El mercado de trabajo en nuestro país tiene una importante asimetría entre empresas y trabajadores que impide hacerlo competitivo y que es fuente de precariedad, elevada temporalidad y bajos salarios, lo que, junto a la baja productividad, genera una considerable inseguridad laboral y un fuerte miedo a perder un bien tan preciado como el empleo, algo que se agudiza en el caso de parados de larga duración. Por ello, en España, el despido de un trabajador ha sido tradicionalmente un tema controvertido y complejo de resolver pues hay que buscar un equilibrio entre el daño que sufre el trabajador y el coste que debe afrontar el empresario.
Los trabajadores que son despedidos no sólo tienen que hacer frente a la pérdida de ingresos, aun cobrando la prestación por desempleo, sino que hay un fuerte impacto psicológico y emocional, es decir, es una fuente de estrés y ansiedad que comienza desde el inicio del contrato de trabajo. Por ello, una reciente directiva europea quiere obligar a que España incremente los costes de despido y las indemnizaciones correspondientes como medida de protección de los trabajadores, disuadiendo así la desvinculación por la vía rápida y fácil, como primera opción, antes de buscar otras alternativas. Sin embargo, Europa no está teniendo en cuenta las características propias de nuestro mercado de trabajo, aparte de las citadas, desde los problemas de acceso al mercado, la elevada tasa de paro, pues no somos Alemania, donde la tasa de desempleo está en el 3,4% y el juvenil en el 6,6%, ni estamos tan industrializados junto a grandes empresas, pues nuestro tejido empresarial está muy fragmentado en pymes, donde los elevados costes laborales cercenan el crecimiento, amén de otras medidas como la subida continua del SMI y la propuesta de reducción de la jornada laboral.
Desde el punto de vista del trabajador, aparte del económico, el daño moral será mayor cuanto menor sea la probabilidad de encontrar un nuevo empleo como es el caso de los 1,4 millones de desempleados de larga duración de los que el 40% tienen una edad +50 años y sufren de edadismo. Aquí añadimos también a los más jóvenes, sin experiencia, que están sobre cualificados y que afrontan grandes barreras a la contratación.
El empresario no quiere despedir al trabajador productivo y si lo hace es por necesidades de su modelo de negocio asumiendo sobre sus hombros un coste de despido que ahora puede aumentar. Es cierto que la globalización y el teletrabajo están fomentando un efecto sustitución del trabajador hacia otros países con menores costes, a lo que se añade la penetración de la IA y la automatización de tareas, al igual que también es cierto que muchos empresarios juegan con el viento a su favor, pues la rigidez de nuestro mercado laboral, cercena la libertad del empleado para cambiar de trabajo y hace que algunas empresas y mandos intermedios usen el miedo a ser despedido como herramienta condicionadora del comportamiento del trabajador, facilitando la precariedad y los bajos salarios. Pero no es menos cierto que hay trabajadores poco productivos y poco comprometidos con la compañía que, tras varios años, saben que el pequeño empresario no puede permitirse pagar la indemnización que corresponde, teniendo en cuenta que, en la mayoría de las ocasiones, los juzgados de lo social suelen fallar la improcedencia a favor del más vulnerable.
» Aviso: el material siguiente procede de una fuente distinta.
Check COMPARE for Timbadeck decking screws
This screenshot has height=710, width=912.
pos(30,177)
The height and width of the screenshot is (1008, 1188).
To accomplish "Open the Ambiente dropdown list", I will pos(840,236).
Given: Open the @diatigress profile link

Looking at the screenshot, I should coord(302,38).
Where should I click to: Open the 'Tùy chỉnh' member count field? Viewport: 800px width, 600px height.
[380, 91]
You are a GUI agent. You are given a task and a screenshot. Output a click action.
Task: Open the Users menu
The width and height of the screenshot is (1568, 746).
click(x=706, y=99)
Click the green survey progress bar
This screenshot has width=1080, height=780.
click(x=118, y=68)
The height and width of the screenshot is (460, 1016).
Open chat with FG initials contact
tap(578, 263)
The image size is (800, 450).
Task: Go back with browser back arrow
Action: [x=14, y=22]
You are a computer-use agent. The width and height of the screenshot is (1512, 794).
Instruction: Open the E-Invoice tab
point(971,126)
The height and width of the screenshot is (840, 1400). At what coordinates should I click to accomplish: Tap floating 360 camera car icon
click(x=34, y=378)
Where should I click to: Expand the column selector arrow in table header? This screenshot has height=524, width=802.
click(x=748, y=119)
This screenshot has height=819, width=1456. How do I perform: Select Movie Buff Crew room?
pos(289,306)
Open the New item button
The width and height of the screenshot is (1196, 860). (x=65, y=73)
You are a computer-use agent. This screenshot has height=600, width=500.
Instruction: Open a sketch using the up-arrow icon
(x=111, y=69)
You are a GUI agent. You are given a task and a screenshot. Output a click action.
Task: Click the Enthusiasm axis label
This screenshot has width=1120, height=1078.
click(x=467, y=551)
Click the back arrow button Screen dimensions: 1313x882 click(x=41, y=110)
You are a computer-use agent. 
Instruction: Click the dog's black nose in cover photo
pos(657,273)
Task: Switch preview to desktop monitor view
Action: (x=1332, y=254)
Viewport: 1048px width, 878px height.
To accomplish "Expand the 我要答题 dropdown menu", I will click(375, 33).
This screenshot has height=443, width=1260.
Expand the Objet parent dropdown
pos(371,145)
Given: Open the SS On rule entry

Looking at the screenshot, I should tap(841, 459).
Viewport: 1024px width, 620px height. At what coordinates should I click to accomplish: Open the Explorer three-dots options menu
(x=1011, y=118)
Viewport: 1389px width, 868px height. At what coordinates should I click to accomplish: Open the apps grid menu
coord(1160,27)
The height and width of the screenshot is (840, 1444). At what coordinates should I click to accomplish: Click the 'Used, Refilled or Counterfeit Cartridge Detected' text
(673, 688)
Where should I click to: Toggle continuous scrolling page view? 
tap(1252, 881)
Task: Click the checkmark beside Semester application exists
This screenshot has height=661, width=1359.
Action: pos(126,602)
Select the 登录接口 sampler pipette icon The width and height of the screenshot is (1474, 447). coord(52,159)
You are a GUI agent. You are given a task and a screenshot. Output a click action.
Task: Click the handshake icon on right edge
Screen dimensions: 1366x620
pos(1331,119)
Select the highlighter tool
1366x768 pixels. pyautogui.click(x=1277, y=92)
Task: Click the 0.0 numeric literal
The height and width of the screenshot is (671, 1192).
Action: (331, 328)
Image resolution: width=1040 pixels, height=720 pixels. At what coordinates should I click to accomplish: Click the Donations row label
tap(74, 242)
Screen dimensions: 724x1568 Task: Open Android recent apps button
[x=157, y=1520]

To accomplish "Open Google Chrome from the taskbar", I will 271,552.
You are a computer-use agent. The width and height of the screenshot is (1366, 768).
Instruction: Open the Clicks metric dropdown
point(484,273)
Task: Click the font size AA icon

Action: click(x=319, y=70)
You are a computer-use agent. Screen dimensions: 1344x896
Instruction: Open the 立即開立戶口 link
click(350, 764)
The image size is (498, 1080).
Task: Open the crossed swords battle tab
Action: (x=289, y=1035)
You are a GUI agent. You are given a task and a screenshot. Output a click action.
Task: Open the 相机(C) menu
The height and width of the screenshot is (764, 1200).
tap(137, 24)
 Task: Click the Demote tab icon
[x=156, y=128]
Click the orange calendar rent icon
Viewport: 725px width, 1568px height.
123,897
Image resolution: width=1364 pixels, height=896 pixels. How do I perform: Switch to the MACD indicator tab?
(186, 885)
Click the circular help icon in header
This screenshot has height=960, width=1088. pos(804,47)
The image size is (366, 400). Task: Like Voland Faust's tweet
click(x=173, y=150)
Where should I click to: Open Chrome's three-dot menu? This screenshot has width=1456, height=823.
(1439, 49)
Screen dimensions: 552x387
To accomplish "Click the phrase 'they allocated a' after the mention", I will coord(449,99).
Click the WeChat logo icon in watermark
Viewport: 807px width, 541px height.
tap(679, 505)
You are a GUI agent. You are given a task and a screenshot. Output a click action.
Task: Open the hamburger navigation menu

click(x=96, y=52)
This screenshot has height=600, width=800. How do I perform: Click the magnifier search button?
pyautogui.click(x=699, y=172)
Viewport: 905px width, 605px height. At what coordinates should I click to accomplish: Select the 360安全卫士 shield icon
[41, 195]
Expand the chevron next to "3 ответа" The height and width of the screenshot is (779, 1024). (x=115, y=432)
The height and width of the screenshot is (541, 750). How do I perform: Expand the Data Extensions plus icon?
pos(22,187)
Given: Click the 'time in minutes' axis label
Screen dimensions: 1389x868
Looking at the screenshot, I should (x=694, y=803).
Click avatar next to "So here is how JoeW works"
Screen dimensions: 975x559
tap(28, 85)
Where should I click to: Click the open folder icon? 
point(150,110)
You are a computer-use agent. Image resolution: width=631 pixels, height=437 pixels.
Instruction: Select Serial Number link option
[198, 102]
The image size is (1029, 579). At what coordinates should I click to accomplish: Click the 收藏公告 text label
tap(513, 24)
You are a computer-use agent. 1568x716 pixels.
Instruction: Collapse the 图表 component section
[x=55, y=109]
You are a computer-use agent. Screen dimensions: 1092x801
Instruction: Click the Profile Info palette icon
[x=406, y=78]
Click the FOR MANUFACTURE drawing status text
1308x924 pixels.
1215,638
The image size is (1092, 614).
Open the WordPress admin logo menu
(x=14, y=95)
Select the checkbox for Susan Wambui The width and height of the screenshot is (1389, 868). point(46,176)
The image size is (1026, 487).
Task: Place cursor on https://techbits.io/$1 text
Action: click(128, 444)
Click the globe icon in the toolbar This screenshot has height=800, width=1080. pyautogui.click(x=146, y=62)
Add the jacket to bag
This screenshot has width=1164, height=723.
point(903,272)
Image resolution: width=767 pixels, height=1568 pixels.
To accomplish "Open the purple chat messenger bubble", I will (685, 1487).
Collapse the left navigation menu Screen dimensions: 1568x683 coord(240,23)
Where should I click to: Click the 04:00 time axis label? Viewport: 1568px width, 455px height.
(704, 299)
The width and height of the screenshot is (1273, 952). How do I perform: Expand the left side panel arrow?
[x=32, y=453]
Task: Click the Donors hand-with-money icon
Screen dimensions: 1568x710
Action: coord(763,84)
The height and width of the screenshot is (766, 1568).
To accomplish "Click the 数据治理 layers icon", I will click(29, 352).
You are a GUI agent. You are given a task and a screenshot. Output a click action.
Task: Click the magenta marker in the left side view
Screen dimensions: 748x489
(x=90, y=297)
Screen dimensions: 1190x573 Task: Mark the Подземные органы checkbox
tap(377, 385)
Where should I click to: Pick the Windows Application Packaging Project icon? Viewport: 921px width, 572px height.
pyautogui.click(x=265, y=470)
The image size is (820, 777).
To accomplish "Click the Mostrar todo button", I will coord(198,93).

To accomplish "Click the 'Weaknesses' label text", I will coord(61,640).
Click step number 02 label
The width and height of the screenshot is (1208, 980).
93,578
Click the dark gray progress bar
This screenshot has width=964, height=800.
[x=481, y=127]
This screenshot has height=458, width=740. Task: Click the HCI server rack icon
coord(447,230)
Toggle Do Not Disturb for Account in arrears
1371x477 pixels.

Por tanto, parece razonable que la indemnización recibida incluya una parte económica junto a otra que reconoce el daño moral causado, si bien, en esta película, ni unos son tan buenos ni los otros tan malos, de aquí que sea muy complicado objetivar algo que es muy subjetivo y diferente en función de la situación de cada trabajador y de cada empresa, sobre cuyos hombros siempre recae este coste de despido.
Reconocer el daño sobre el trabajador podría ayudar a aliviar el impacto psicológico del despido, pero también hay que reconocer el daño que sufre el empresario y las razones por las que ha hecho el despido. Hay que buscar un equilibrio para proteger al empleado productivo y comprometido, pero también al buen empresario, del que desgraciadamente se aprovechan algunos trabajadores. Todo ello dentro de un mercado de trabajo que va a cambiar estructuralmente por la incorporación de la revolución tecnológica.
Si el mercado laboral estuviese menos regulado y fuese más competitivo, no sería necesario incurrir en costes de despido porque sería el propio empleado el que se fuese de la empresa por su propia voluntad. Por tanto, la reflexión que deberíamos hacer es si este sobrecoste que supone el despido, debería pagarlo la empresa o bien el Estado altamente intervencionista cuya hiperregulación frena el desarrollo económico e impide crear un adecuado caldo de cultivo para el empleo.